- Opening Delimiter -

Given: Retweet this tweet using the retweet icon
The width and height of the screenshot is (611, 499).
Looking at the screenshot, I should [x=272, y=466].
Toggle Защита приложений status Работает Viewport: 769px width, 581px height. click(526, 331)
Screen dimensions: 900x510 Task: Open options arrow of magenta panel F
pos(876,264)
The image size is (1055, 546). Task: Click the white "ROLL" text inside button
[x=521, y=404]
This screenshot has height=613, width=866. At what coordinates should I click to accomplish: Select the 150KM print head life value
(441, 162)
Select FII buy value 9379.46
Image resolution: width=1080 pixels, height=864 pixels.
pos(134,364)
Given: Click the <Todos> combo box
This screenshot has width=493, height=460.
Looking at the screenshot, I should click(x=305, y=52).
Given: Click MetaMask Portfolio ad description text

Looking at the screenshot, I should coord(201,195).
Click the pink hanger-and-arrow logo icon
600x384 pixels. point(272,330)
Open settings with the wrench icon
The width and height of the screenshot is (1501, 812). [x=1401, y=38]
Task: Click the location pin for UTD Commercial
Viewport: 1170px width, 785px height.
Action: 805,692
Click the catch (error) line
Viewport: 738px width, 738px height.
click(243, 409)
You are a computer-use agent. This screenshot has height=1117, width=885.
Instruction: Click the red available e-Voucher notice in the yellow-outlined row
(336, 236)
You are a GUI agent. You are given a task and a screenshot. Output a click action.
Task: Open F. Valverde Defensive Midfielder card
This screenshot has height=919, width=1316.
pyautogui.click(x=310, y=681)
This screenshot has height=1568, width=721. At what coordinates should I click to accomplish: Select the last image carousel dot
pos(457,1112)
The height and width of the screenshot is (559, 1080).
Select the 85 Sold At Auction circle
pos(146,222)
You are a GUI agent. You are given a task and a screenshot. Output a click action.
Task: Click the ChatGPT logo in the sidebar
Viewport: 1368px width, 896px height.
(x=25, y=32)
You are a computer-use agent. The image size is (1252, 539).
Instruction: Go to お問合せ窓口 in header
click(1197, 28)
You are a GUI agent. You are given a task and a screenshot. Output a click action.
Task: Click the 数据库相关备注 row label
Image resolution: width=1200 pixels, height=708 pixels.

- Closing Delimiter -

◆ Your objective:
Your answer should be a single number: how many lines of the material above include "computer".

◆ Response:
2